**Required work**
Locate every line in the entries below that contains the string "screenshot", and copy each of those lines in full.

**Provided records**
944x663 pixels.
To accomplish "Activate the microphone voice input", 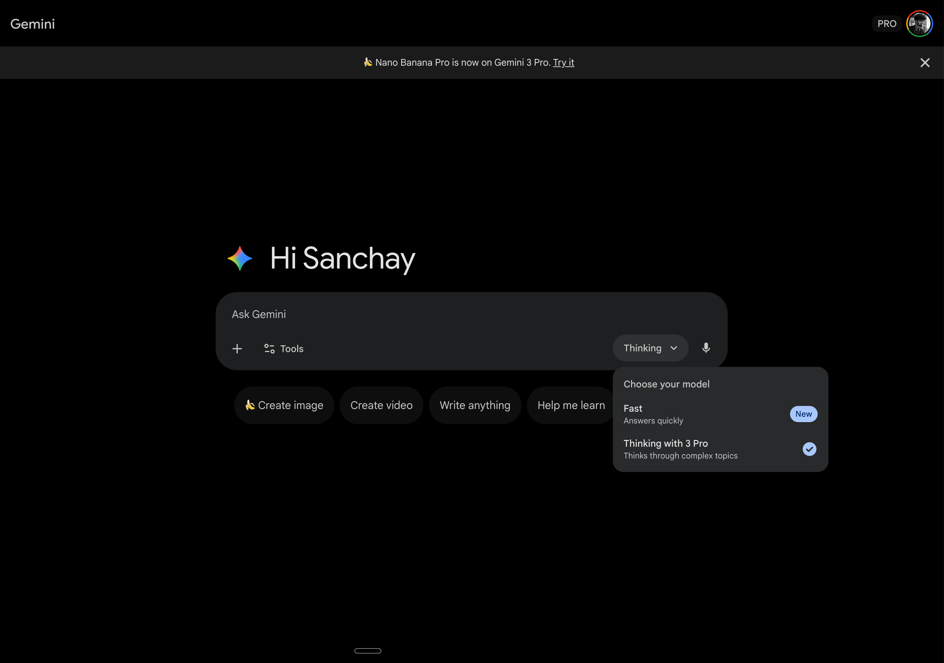I will (706, 348).
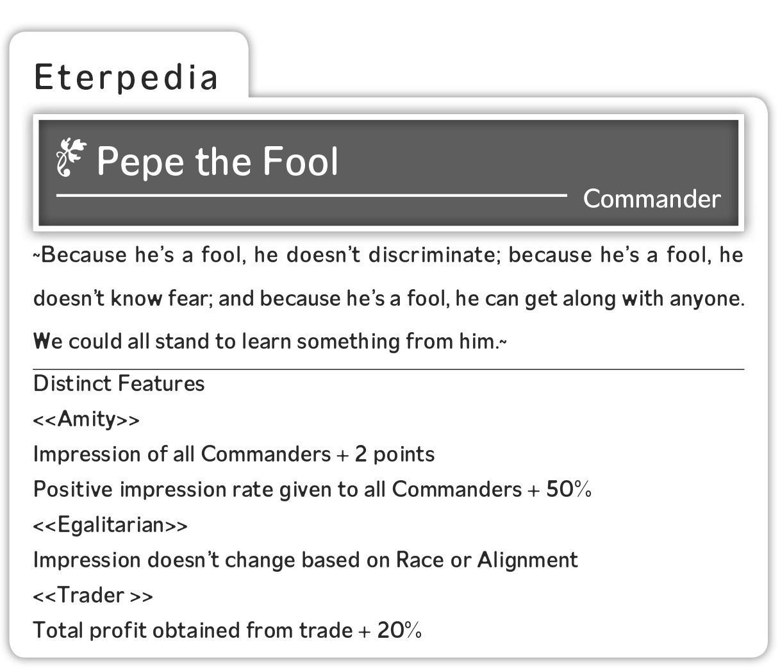Click the "20%" trade profit value
This screenshot has height=668, width=780.
399,631
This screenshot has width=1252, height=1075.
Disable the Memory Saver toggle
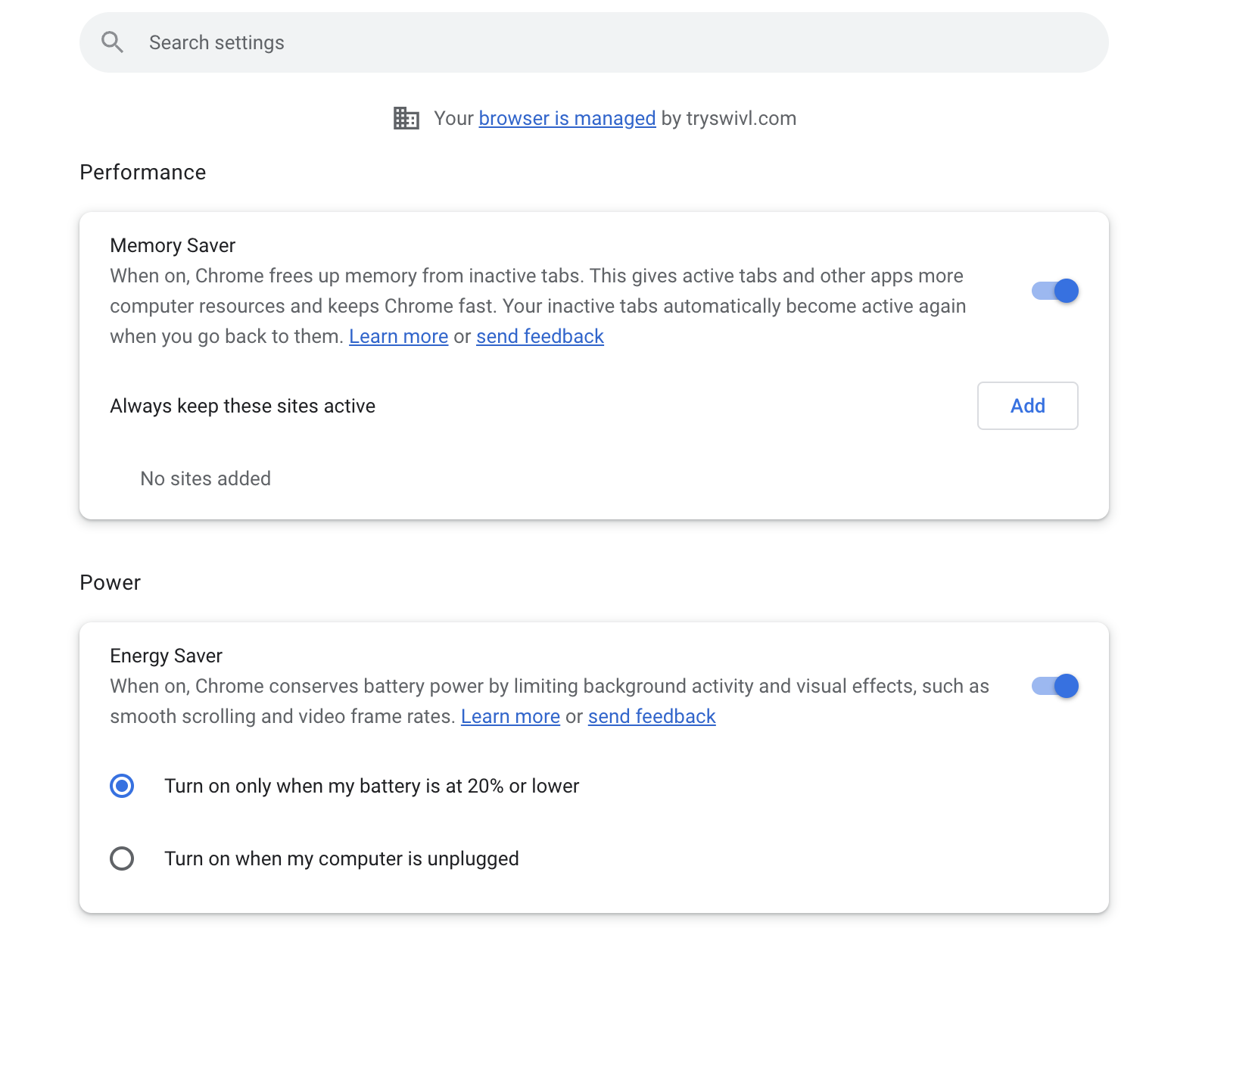coord(1055,291)
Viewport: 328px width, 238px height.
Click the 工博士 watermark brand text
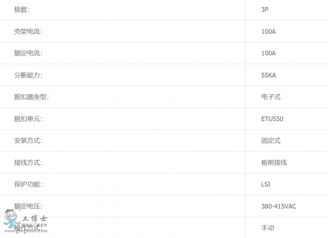pyautogui.click(x=34, y=219)
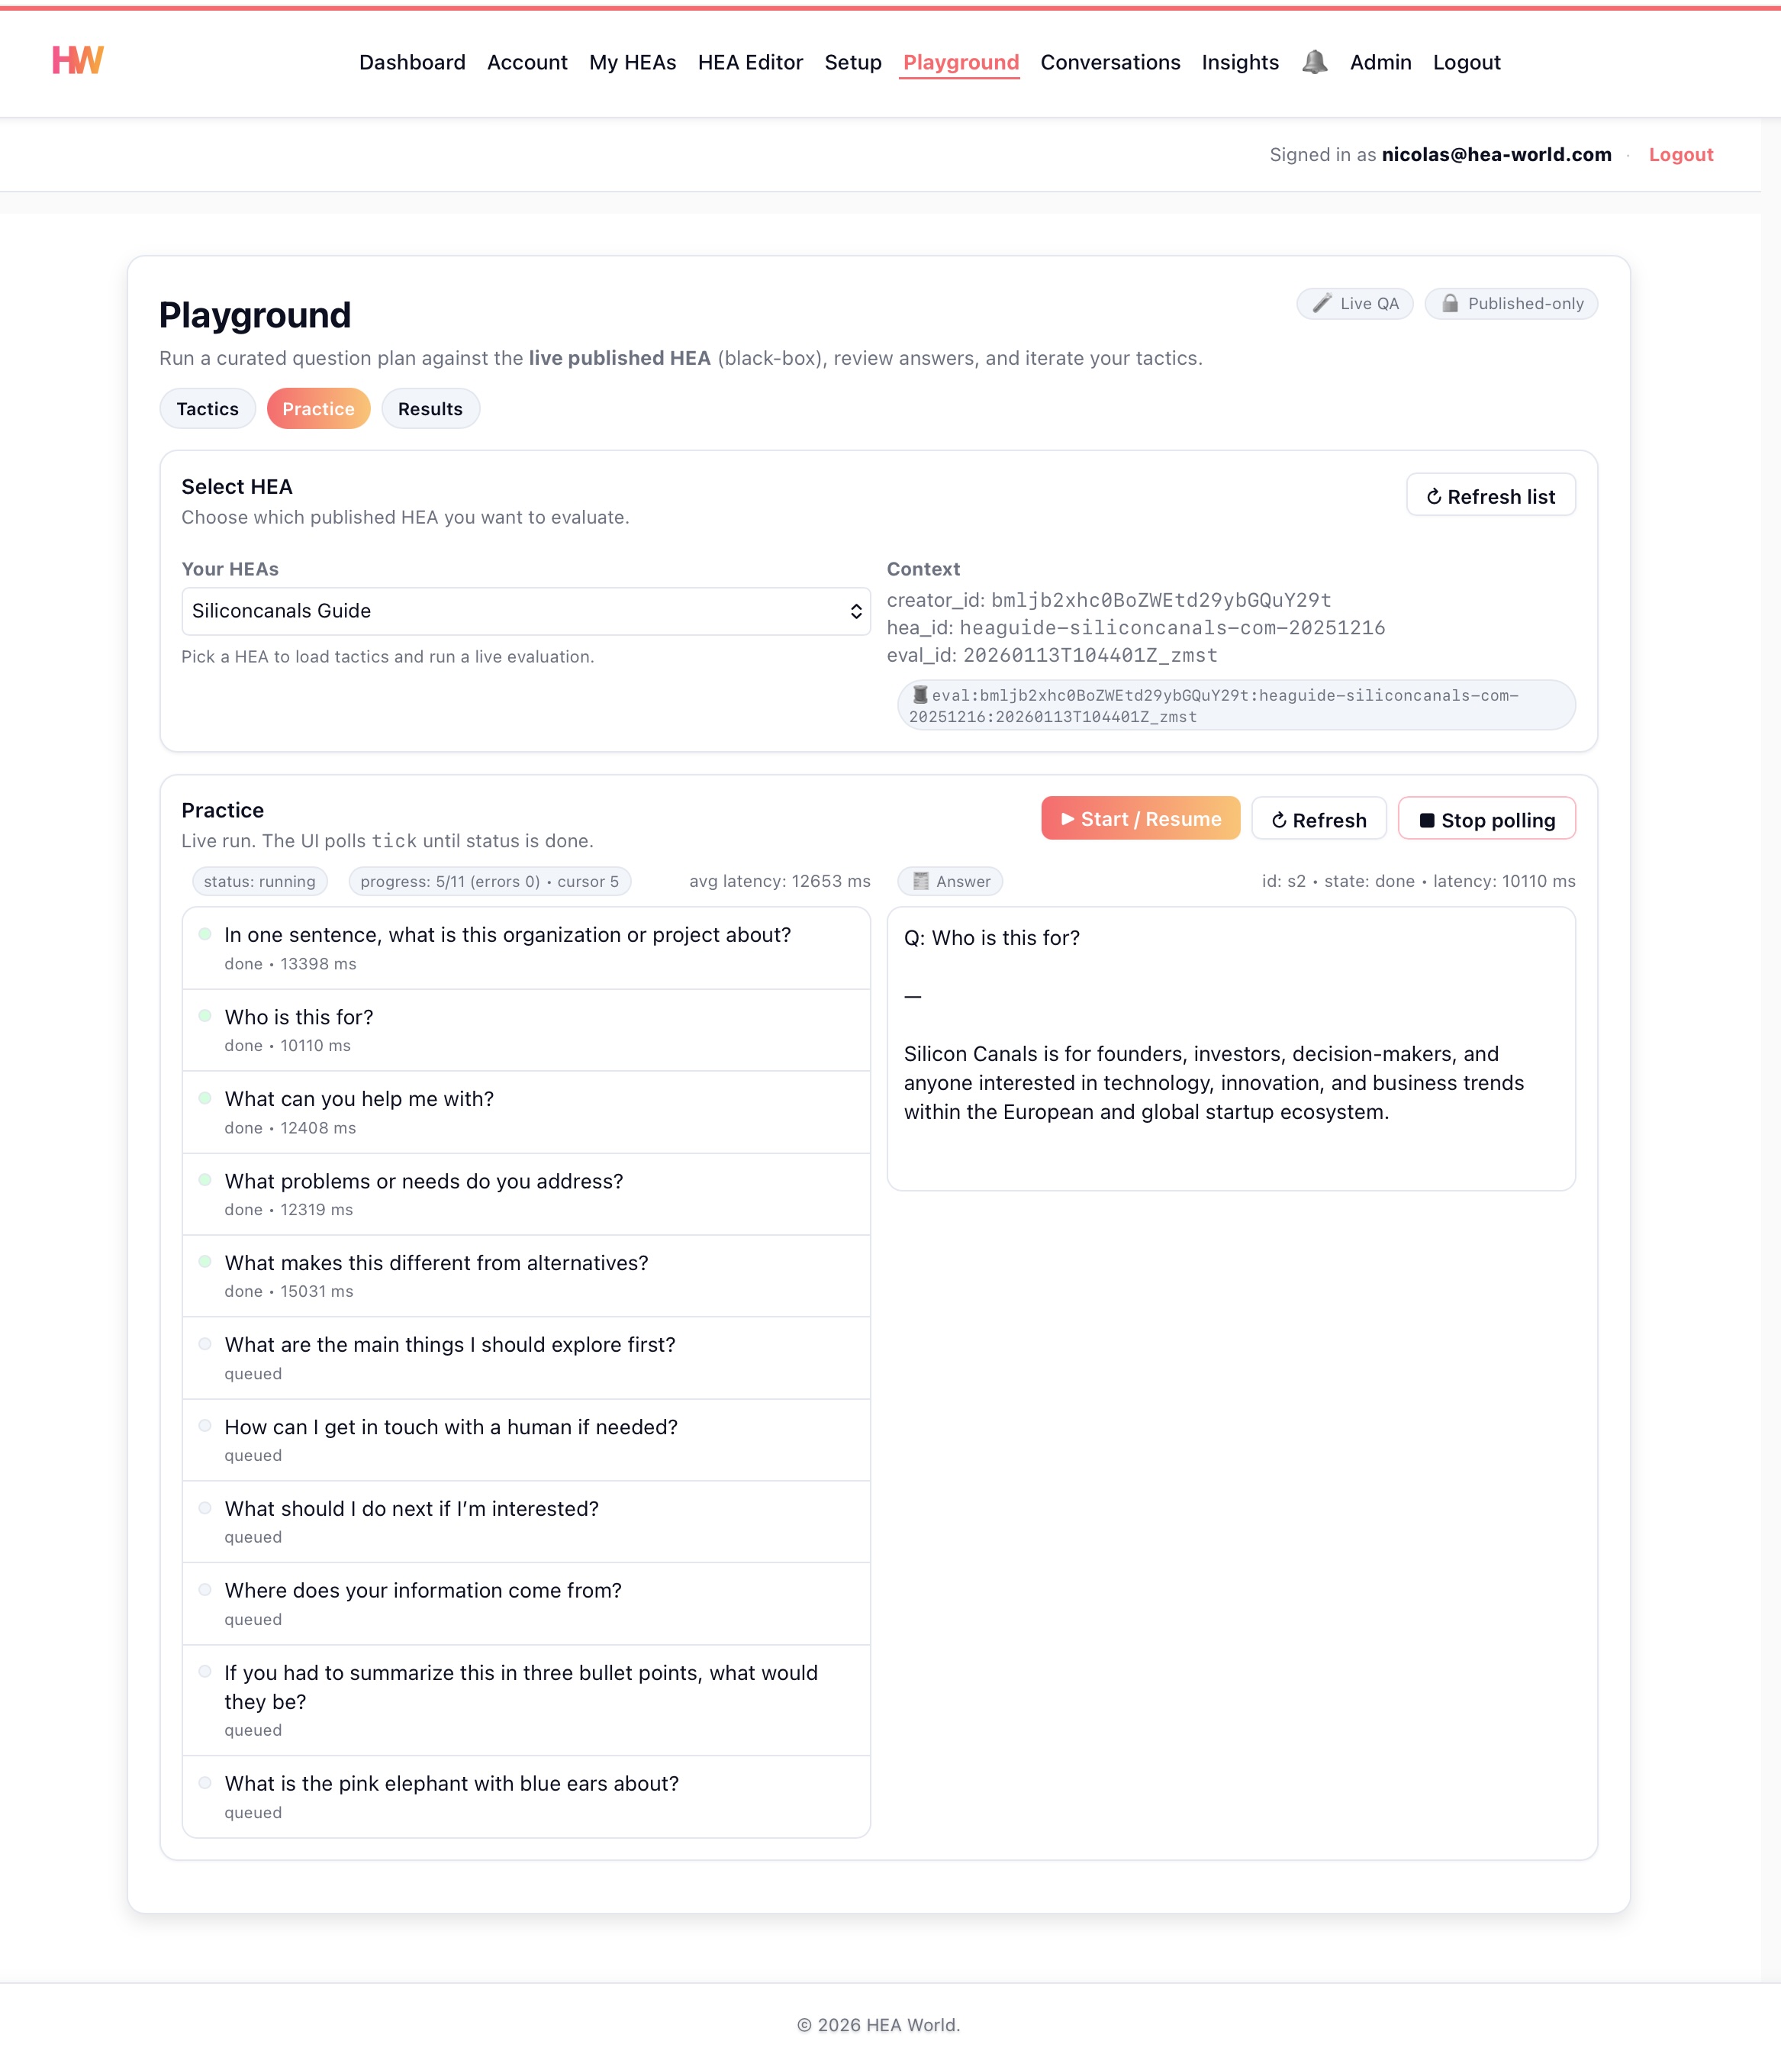Viewport: 1781px width, 2067px height.
Task: Select 'What makes this different from alternatives?'
Action: point(436,1262)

**Output for this task**
This screenshot has height=668, width=780.
This screenshot has width=1252, height=1075.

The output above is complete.